Чем мерить прожитую жизнь? Какою мерою! Какими, так сказать, критериями руководствоваться?

Когда нас спрашивают, хорошо ли мы провели праздники или очередной отпуск, мы без труда оцениваем этот краткий отрезок времени, исходя из вполне определенных, не требующих пояснения предпосылок. Весело или не очень, кто да кто был, какая стояла погода, — все эти условия подразумеваются само собою. Но когда думаешь о прошедших годах, любая мера кажется недостаточной, неполной, односторонней — если хватало одного, то недоставало чего-то другого, и эта нехватка больно уязвляет теперь сердце намеком на совершенно очевидные неиспользованные возможности, внезапным горьким сознанием, что жизнь, в сущности, прошла впустую. Мне самому в последнее время все чаще приходит на ум эта обидная и беспокойная мысль — ее трудно отогнать логическими увещеваниями и тем более воспоминаниями о тех безусловно счастливых минутах, какие случались иногда в прошлом. Прошлое счастье не утешает. И вот после многих приступов бессонницы и отчаяния я понял, что единственный выход в том, чтобы иметь цель, реальную или недостижимую, важно, чтобы большую, не теряющую со временем своей притягательности и такую всеобъемлющую, чтобы в этом смысле она была равна — равносильна, равнодейственна самой смерти.

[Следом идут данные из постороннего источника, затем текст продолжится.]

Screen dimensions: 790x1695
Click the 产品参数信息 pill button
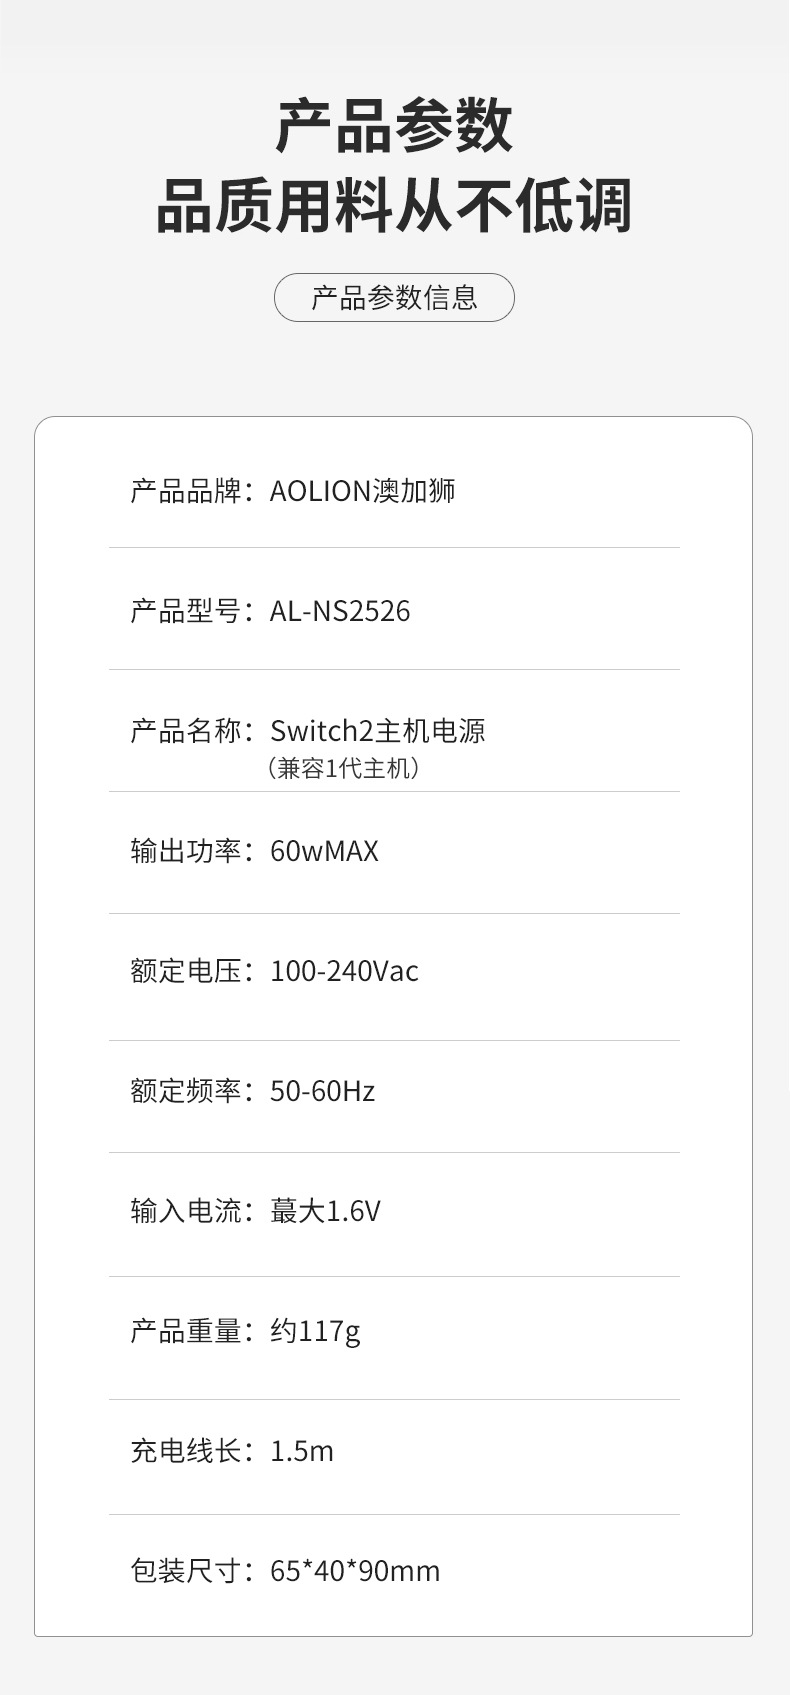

Мне неизвестно, думал ли об этом дядя. Свойственны ли ему были подобные или похожие на них мысли. Наверное, свойственны. Потому что никакие продвижения по службе, никакие семейные обстоятельства — женитьба на милой женщине Нине и рождение сына Сережки — не в силах были заставить его забыть про сцену, про аккордеон, про публику. То есть временами казалось, что игра сыграна, что страсть эта затерялась в дали прошедших дней и стала предметом воспоминаний, в которых ностальгия перемешана с иронией — на заре туманной юности и все такое прочее, но вдруг, в один прекрасный день, все начиналось сначала, и дядя Митя забывал про то, что он заместитель главного бухгалтера большого завода — двадцать тысяч рабочих, шутка сказать! — забывал про кредиты, безналичные расчеты, оборотные средства и про финансовую ответственность и вновь чувствовал себя артистом, ответственным за человеческие души. Он целыми вечерами пропадал в заводском Дворце культуры, и хоть на сцену не выходил, но от одного хождения за кулисами, от разговоров в репетиционных залах и осветительских ложах чувствовал себя театральным человеком. Своим в этом мире Знатоком. Профессионалом. Он даже совершенно серьезно решил, что как только Сережка кончит школу, он наплюет к чертовой матери на свою финансовую карьеру, на прогрессивки и выслугу лет и устроится на работу во Дворец культуры. Кем возьмут: режиссером так режиссером, концертмейстером так концертмейстером, в крайнем случае хоть заведующим постановочной частью.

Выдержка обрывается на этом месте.